To shed some light on what's happened in the eurozone, the European Commission's statistical service has issued an interesting assessment of labour costs through the downturn.
It's only one indicator, but it shows that the richer parts of Europe have continued to increase labour costs per hour, measured in euros, while some poorer ones - mainly new entrants to the EU - have cut their pay and become more competitive.
The UK has its own currency, of course, and depreciation has helped it cut its labour costs, in euro terms, from 21.1 to 20.1 between 2008 and 2011. With the EU average at 23.1 euros last year - up from 21.6 euros in 2008 - that's one measure of how UK exports can become more competitive.
Denmark and Sweden have their own currencies, but their hourly labour rates have risen much faster than most, making them less competitive.
Norway, outside the EU, has its own currency, and shows what a "resource curse" its oil wealth can be.

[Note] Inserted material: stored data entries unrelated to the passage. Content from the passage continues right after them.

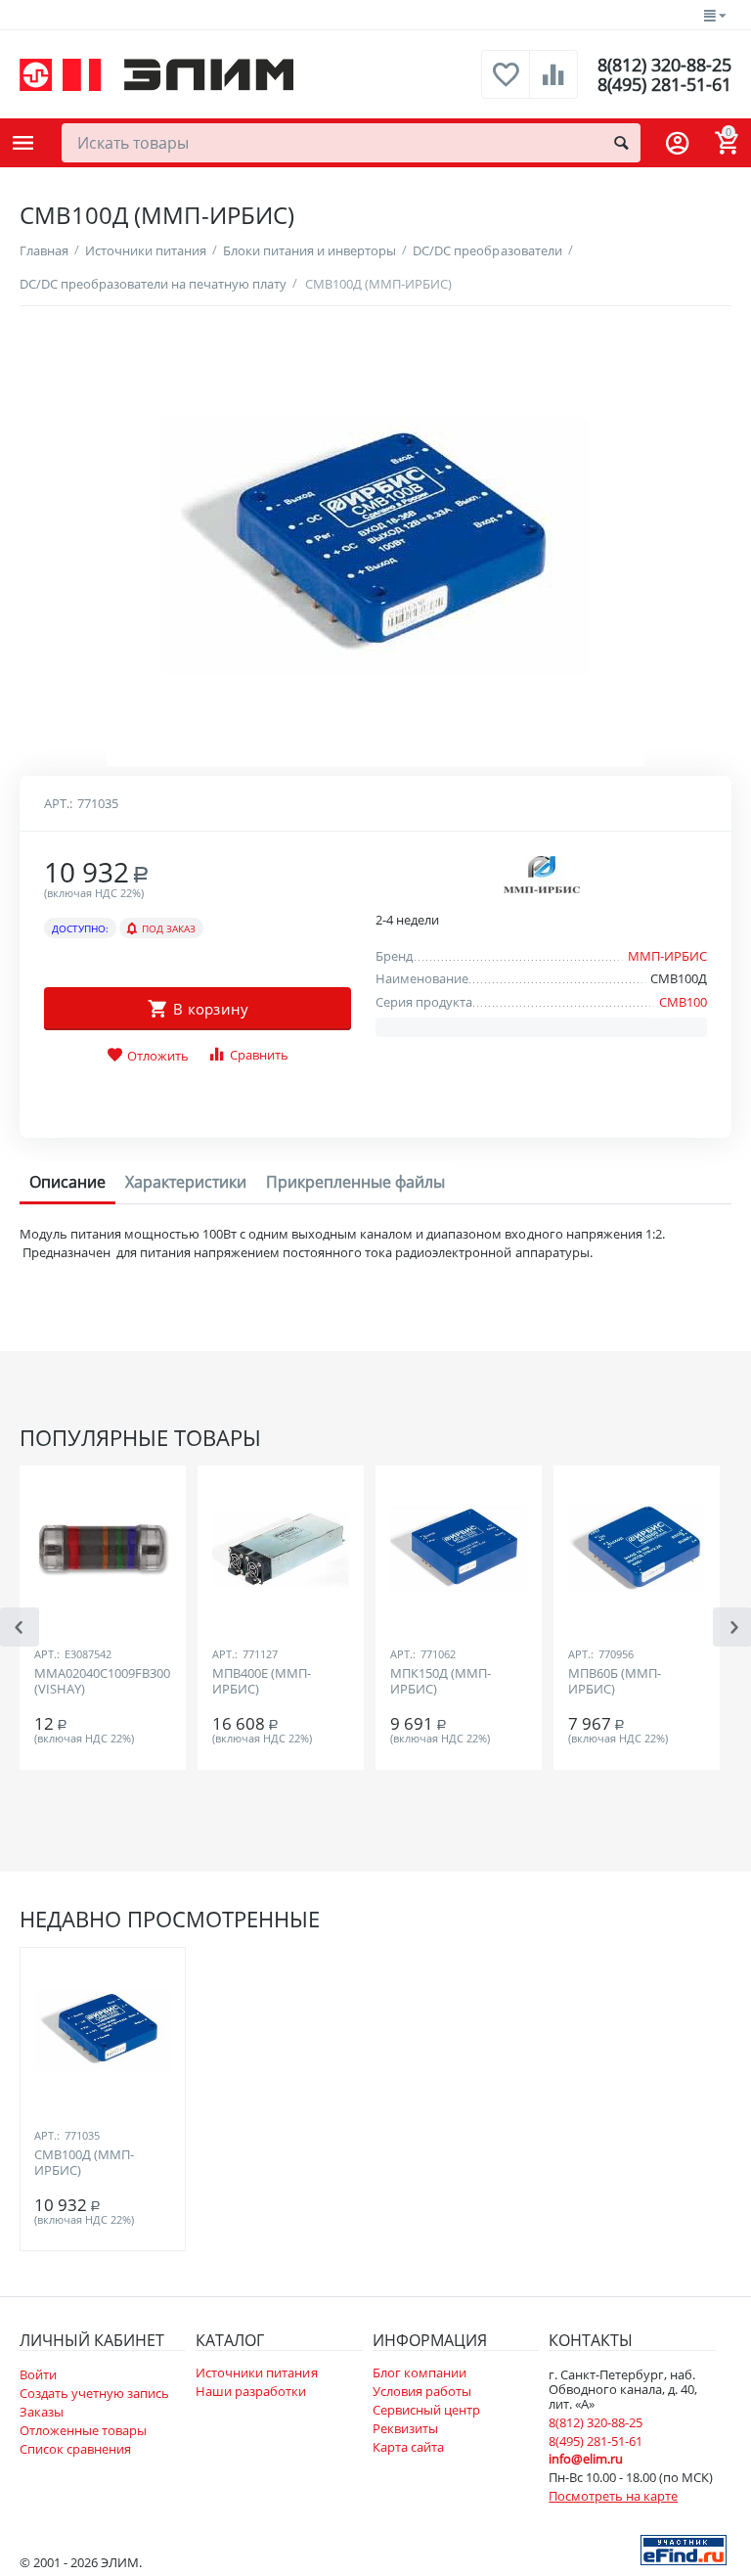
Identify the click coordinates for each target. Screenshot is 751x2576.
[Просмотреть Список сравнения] (553, 85)
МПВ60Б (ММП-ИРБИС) (614, 1681)
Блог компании (419, 2372)
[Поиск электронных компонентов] (684, 2548)
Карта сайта (408, 2447)
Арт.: (58, 803)
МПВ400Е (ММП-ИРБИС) (261, 1681)
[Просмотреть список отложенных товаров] (505, 85)
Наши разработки (251, 2391)
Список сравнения (75, 2449)
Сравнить (259, 1054)
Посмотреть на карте (613, 2496)
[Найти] (621, 142)
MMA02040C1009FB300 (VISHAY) (102, 1681)
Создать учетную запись (94, 2393)
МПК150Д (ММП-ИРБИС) (440, 1681)
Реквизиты (405, 2428)
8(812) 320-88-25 (664, 64)
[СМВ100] (375, 546)
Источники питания (256, 2372)
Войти (38, 2374)
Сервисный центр (426, 2409)
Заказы (42, 2411)
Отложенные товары (83, 2430)
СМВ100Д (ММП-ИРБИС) (84, 2163)
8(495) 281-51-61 (664, 84)
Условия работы (422, 2391)
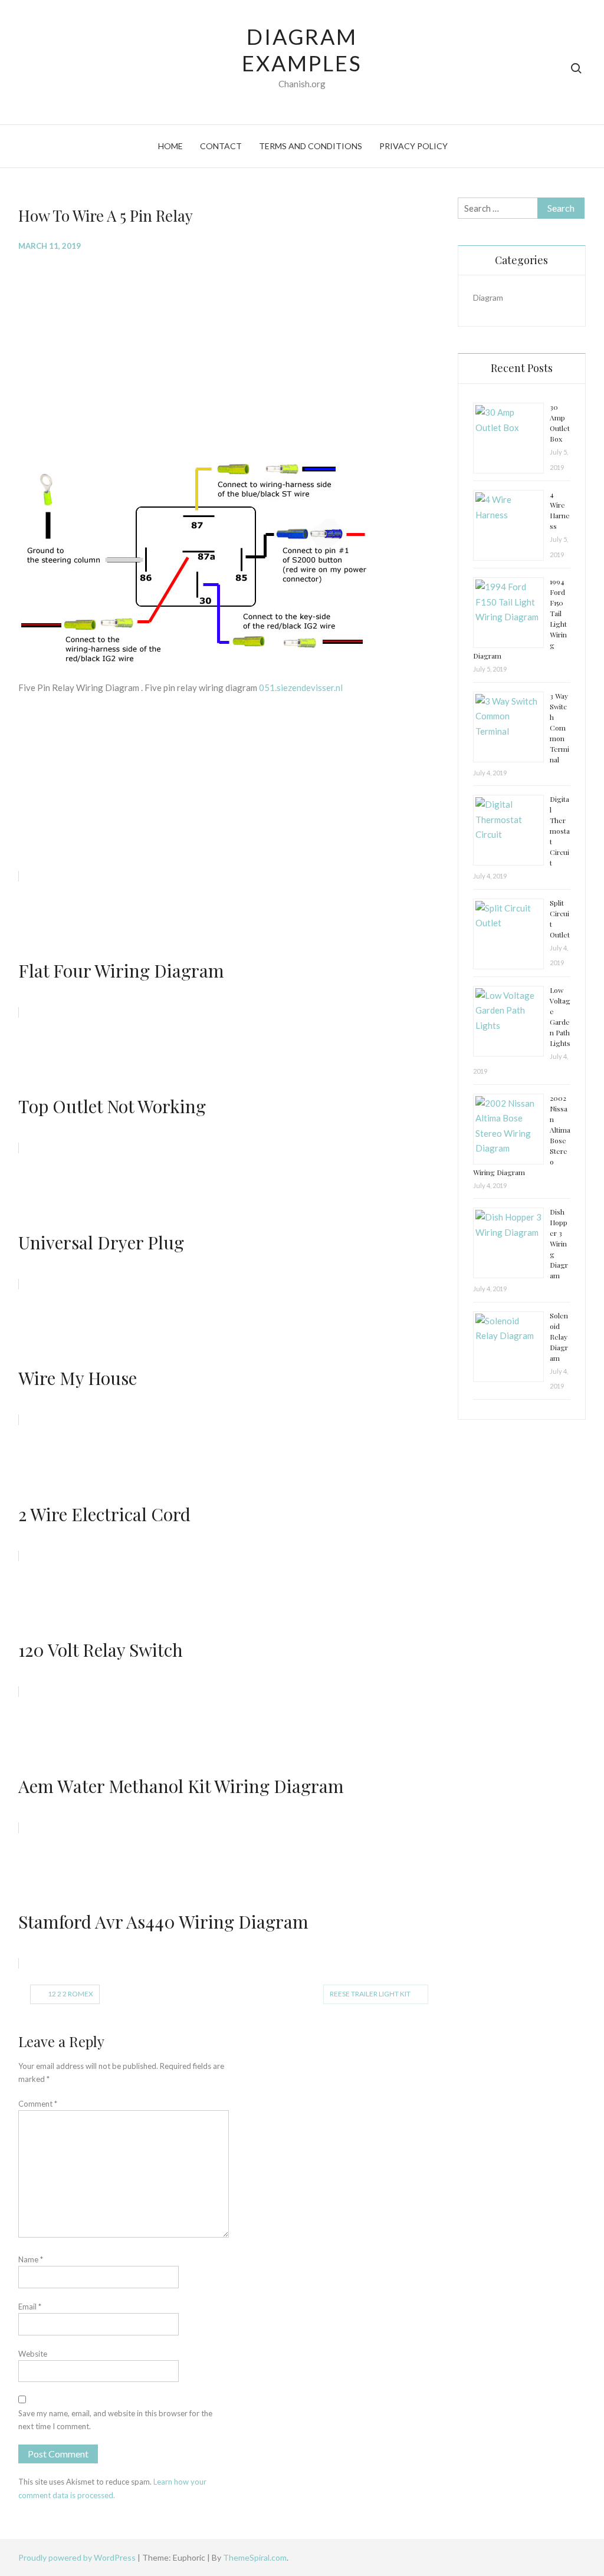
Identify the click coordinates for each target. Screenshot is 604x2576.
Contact (221, 146)
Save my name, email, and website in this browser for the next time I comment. (115, 2420)
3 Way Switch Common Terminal (559, 727)
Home (170, 146)
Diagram (488, 297)
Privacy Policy (413, 146)
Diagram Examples (302, 50)
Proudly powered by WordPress (77, 2557)
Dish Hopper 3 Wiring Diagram (559, 1243)
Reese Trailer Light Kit (370, 1993)
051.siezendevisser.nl (301, 687)
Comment (37, 2103)
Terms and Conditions (310, 146)
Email (29, 2306)
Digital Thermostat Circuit (560, 830)
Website (32, 2353)
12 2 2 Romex (70, 1993)
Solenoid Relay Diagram (559, 1337)
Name (30, 2259)
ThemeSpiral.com (255, 2557)
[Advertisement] (229, 346)
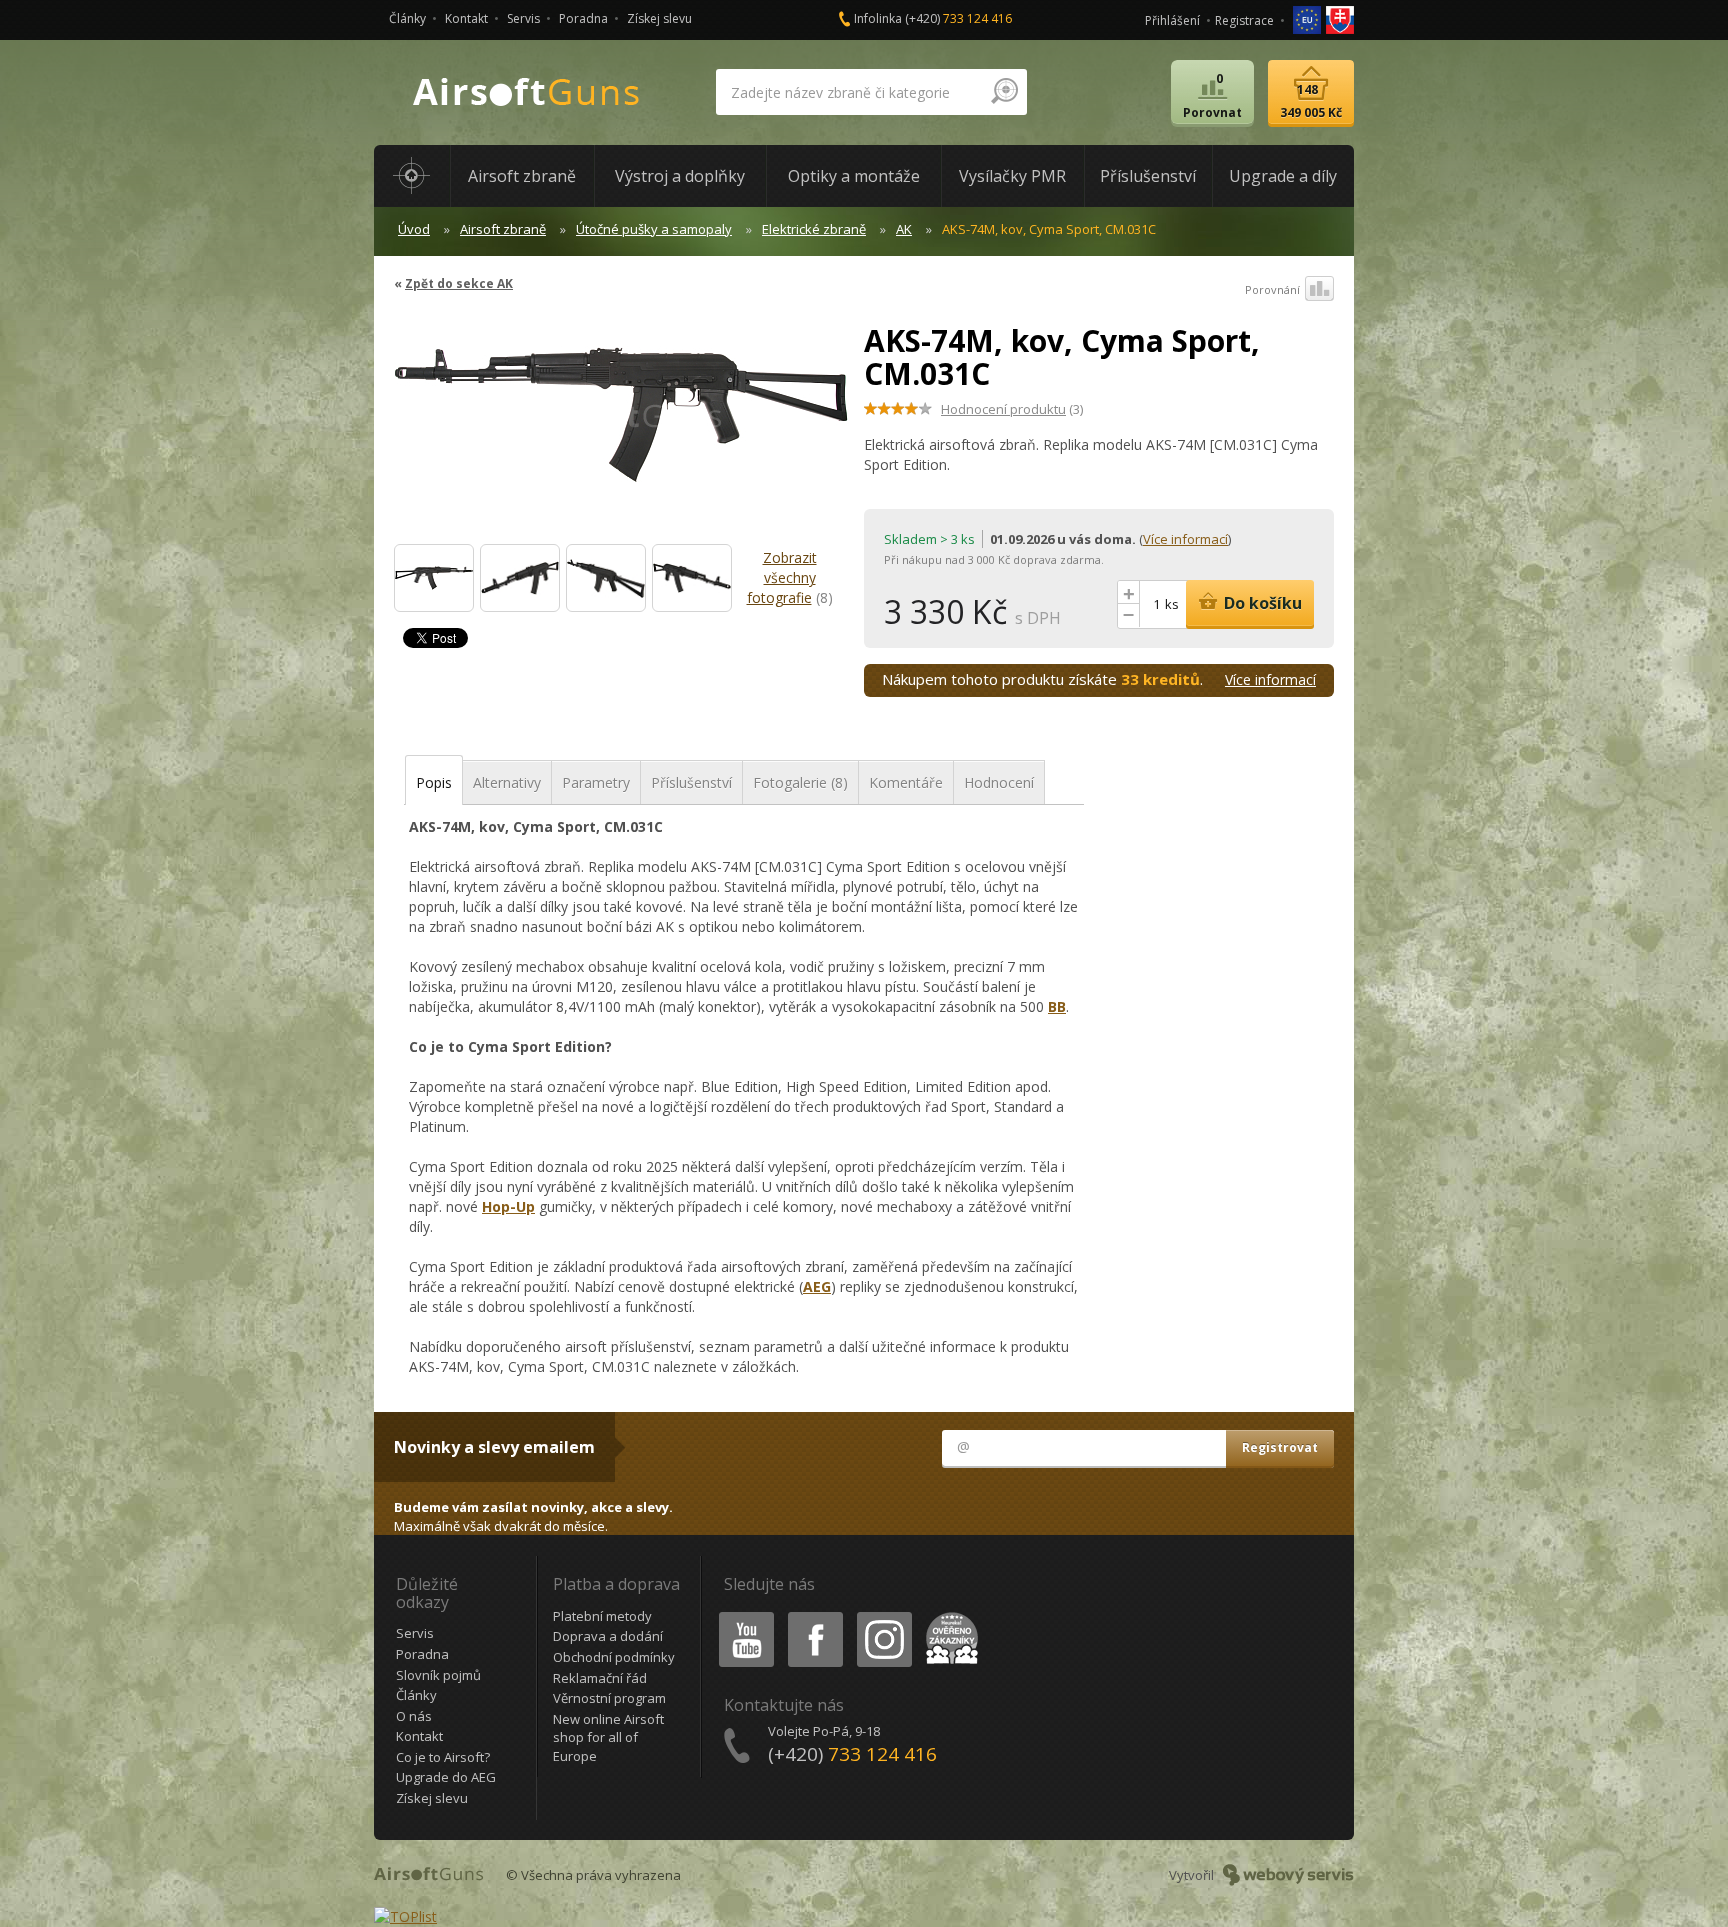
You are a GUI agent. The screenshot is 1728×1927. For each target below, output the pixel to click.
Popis (434, 782)
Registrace (1244, 20)
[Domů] (412, 176)
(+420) (958, 18)
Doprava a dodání (608, 1636)
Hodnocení (999, 782)
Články (407, 18)
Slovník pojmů (438, 1675)
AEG (817, 1286)
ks (1172, 604)
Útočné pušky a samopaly (654, 229)
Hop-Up (508, 1206)
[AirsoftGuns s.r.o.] (527, 92)
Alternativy (507, 782)
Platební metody (602, 1616)
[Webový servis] (1288, 1875)
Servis (523, 18)
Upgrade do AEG (446, 1777)
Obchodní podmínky (614, 1657)
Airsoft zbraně (503, 229)
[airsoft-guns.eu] (1308, 18)
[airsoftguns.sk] (1340, 18)
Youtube (742, 1615)
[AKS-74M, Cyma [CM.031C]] (434, 578)
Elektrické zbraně (814, 229)
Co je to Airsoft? (443, 1757)
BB (1057, 1006)
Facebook (814, 1615)
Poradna (583, 18)
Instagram (883, 1615)
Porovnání (1272, 289)
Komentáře (906, 782)
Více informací (1185, 539)
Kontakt (466, 18)
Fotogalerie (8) (800, 782)
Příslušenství (691, 782)
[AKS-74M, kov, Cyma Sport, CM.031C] (621, 424)
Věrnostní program (609, 1698)
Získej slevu (659, 18)
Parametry (596, 782)
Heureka (948, 1615)
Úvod (414, 229)
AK (904, 229)
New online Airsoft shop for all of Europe (608, 1737)
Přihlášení (1172, 20)
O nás (414, 1716)
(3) (1012, 409)
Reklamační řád (600, 1678)
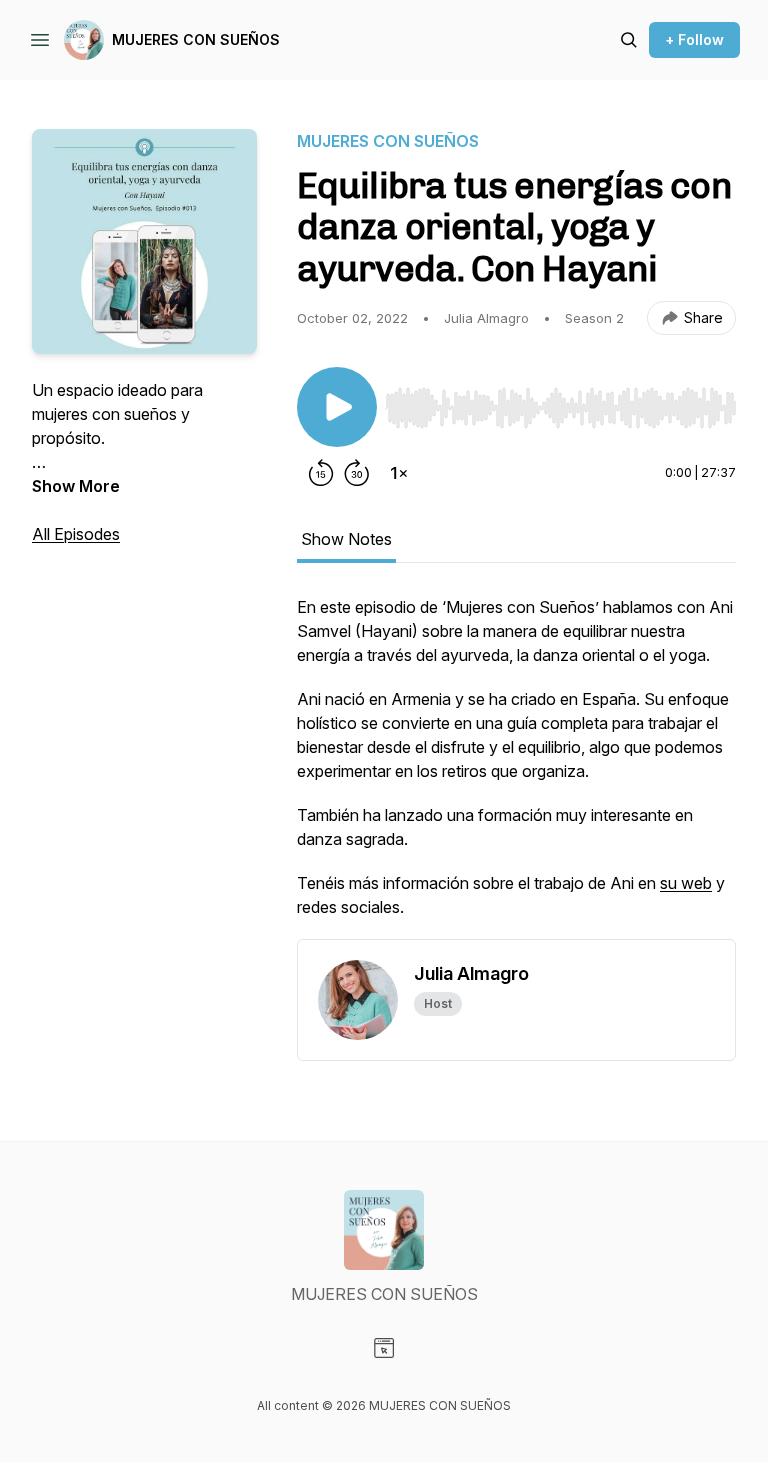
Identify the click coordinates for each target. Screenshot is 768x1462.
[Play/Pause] (337, 407)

Because the krone has strengthened, the hourly cost of labour in Norway has risen from 37.8 euros to 44.2.
But within the eurozone, where countries cannot devalue their currency to become more competitive, those most in trouble have not done that much to lower labour costs. Greek labour costs went up between 2008 and 2010, reaching 17.5 euros per hour.
Ireland was stable at 27.4 euros over four years to 2011, Spain has seen a rise from 18.9 to 20.6, and Italy is up from 24.5 to 26.8 euros.
It's in the Baltic states and Poland that hourly labour costs fell. And while Belgium had the highest labour costs in 2011, at 39.3 euros, Bulgaria was at only 3.5.
Given the tight constraints of sharing a currency, those bearing down on labour costs are the ones most likely to remain competitive.
But as lots of Europeans know, falling earnings also hit consumer confidence, which feeds through to harm growth. They also risk feeding through to political protest and backlash.